▸ **Goal of the exercise**
In the data that follows, count every line holding the string "card" and give the count alone.

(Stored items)
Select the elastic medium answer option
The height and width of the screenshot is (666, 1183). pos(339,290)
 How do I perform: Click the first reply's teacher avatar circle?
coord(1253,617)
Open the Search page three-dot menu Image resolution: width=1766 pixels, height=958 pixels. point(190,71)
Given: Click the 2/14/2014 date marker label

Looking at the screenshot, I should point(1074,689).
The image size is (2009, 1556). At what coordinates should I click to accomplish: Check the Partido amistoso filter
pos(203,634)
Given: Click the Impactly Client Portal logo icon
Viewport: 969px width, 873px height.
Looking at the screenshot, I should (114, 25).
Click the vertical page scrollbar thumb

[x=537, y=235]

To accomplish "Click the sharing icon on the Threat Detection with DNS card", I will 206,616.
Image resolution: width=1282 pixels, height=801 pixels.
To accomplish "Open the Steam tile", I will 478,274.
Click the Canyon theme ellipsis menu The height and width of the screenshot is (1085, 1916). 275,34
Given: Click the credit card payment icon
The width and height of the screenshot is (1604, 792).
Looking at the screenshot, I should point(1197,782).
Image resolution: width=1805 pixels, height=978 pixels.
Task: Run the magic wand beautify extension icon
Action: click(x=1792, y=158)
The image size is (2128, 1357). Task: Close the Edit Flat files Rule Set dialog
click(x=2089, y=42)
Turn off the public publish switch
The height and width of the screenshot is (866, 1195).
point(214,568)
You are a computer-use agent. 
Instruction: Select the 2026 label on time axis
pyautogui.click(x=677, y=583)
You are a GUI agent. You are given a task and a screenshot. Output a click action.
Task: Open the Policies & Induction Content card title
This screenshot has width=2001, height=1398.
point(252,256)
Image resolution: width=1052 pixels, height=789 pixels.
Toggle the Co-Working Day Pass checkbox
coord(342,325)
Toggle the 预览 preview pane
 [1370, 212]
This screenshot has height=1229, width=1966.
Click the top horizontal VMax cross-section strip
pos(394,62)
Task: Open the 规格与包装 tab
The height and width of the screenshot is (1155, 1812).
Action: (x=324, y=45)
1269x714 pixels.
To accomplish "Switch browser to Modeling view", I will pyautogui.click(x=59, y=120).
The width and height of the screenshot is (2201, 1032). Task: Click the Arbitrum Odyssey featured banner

▸ **Task output**
3